Data Variables¶
Data variables store N-dimensional data referenced by coordinates. Unlike coordinates, data variables never hold full data in memory — data is always accessed chunk by chunk.
Creating Data Variables¶
Data variables require existing coordinates:
import cfdb
import numpy as np
with cfdb.open_dataset(file_path, flag='w') as ds:
data_var = ds.create.data_var.generic(
'temperature',
('latitude', 'time'),
dtype='float32',
)
Template Methods¶
Like coordinates, common data variable types have template methods:
with cfdb.open_dataset(file_path, flag='w') as ds:
temp = ds.create.data_var.air_temperature(('latitude', 'longitude', 'time'))
Templates set standard names, dtypes, and attributes. Any parameter accepted by generic() can be overridden via **kwargs.

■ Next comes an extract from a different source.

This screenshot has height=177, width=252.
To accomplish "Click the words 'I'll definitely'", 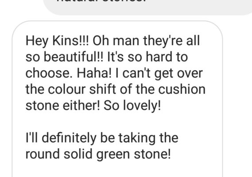I will point(61,138).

Generic Creation Parameters¶
| Parameter | Type | Description |
|---|---|---|
name |
str | Unique variable name |
coords |
tuple of str | Coordinate names defining the dimensions |
dtype |
str, np.dtype, or DataType | Data type |
chunk_shape |
tuple of int or None | Chunk shape (auto-estimated if None) |
Creating from Existing¶
with cfdb.open_dataset(file_path, flag='w') as ds:
new_var = ds.create.data_var.like('temperature_copy', ds['temperature'])
Writing Data¶
Direct Assignment¶
The simplest way to write a full array:
data = np.random.rand(200, 200).astype('float32')
with cfdb.open_dataset(file_path, flag='w') as ds:
ds['temperature'][:] = data
Assignment uses numpy basic indexing (integers and slices):
with cfdb.open_dataset(file_path, flag='w') as ds:
temp = ds['temperature']
temp[0:10, :] = data[0:10, :] # slice assignment
temp[5, 100] = 42.0 # scalar assignment
Note
Advanced indexing (fancy indexing with arrays) is currently not supported. It might be supported in the future.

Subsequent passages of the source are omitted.